Export to CSV/XLSX

Screen Field / Button Description
Output file csv: Produces a simple csv file.
xlsx: Produces and Excel file.
Append Page Data to Existing File If set to true, instead of overwriting the output file, Kingfisher will append the contents to the end of the current file.
Append as WorkSheet When on, this will make Kingfisher add an extra worksheet for each PDF file, instead of appending the data at the end on the first Worksheet.

Aquaforest Kingfisher has the capability of recognizing tables in PDF files with very minimal user intervention.

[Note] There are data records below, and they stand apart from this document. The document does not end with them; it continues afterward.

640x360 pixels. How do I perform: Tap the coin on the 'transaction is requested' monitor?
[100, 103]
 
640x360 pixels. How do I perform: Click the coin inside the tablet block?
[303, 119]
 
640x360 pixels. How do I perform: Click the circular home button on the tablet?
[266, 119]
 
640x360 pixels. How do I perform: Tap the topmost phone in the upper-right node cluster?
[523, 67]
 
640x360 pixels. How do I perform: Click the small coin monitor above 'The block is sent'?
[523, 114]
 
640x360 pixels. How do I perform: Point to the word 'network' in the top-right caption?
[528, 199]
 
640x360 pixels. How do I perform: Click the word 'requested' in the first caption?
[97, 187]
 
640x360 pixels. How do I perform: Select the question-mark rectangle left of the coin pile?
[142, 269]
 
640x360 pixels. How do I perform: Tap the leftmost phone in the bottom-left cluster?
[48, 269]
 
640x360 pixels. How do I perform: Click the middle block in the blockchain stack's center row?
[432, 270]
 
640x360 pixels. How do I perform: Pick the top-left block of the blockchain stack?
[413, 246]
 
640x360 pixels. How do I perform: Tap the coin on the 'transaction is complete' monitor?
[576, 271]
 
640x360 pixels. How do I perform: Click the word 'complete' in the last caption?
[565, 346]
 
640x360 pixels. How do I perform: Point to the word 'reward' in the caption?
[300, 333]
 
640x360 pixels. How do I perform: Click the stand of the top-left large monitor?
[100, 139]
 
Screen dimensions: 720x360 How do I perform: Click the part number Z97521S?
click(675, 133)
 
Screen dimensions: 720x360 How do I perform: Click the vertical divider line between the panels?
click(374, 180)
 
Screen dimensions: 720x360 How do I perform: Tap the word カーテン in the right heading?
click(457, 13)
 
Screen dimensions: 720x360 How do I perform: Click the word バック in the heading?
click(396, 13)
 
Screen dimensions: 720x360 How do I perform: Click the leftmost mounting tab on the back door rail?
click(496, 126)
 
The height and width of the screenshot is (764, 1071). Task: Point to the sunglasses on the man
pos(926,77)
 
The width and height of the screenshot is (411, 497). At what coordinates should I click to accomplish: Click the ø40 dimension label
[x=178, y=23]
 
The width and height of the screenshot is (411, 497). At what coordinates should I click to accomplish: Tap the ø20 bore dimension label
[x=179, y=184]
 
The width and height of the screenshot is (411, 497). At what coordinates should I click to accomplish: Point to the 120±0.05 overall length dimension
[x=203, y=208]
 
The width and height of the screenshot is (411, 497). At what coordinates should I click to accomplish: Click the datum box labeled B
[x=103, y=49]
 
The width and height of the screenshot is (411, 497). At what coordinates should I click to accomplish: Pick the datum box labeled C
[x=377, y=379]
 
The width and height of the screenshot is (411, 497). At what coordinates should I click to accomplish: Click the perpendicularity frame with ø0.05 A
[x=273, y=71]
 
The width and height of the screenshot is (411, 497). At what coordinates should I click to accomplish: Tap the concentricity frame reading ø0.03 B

The tabular data it extracts is usually written to a csv or xlsx file.

To extract all the tables recognized in the PDF file to the csv file you can just load the input file and run the job. If you want to tailor the extraction further and group the tables to your own liking, you can read the section below.

The Kingfisher Table control is divided into 2 tabs called the “Document View” and the “Table View”

The Document View

This tab shows a visual representation of the PDF file and the table recognized on the file, the table are usually highlighted. Below is a screen shot showing the Document View tab.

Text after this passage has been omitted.